Any good websites for learning German language? How long does it took you to learn German language? In order to get an IT job in SAP consulting, while searching for such a job on JSV in Germany, what level of German language should be sufficient - A1, A2, B1 or even higher? Any information here please. Thanks.


----------



## *Sunshine* (Mar 13, 2016)

If you want to advise clients in German, you should aim for C1/C2 German.

There are many different resources that you can use to learn the basics and it should be possible to learn A2/B1 on your own and start with B1 classes. 

I know a few people who have found Rosetta Stone to be good. Deutsche Welle has great online materials to help you learn, but is not enough on its own.


----------



## Deutschified (Jan 24, 2017)

Hey! 

I'd definitely say you need _at least_ B2, you'd do a lot better with C1. 

I'm learning the Language right now and I've found the Fluent in 3 Months website to be quite useful. Benny Lewis (the owner of the site) has a book called Language Hacking German that I used to get to A2 in about 6 weeks. May be worth a look to get you started? (Or if you've already started, maybe to pick up some more conversational skills).
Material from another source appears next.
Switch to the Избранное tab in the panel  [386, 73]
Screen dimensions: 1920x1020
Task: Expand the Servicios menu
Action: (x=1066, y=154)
But, otherwise, I'm not a fan of Rosetta stone. I'd recommend getting a 1-on-1 tutor so you can have your needs tailored to!


----------



## sphider (Jul 12, 2016)

Deutschified said:


> Hey!
> 
> I'd definitely say you need _at least_ B2, you'd do a lot better with C1.


The better your German the better for you! Although companies request you to speak fluent English, German is the language spoken here in 99.99% of the time. Many people come here and think they can get along with rudimentary skills in German and good skills in English. The truth is their success rate will significantly decrease.
Only exception might be big companies like Airbus where people speak English at work due to the high diversity in nationalities.

However, it is just one single opinion of a German native who has many foreign friends here who tell me exactly what I wrote above.


----------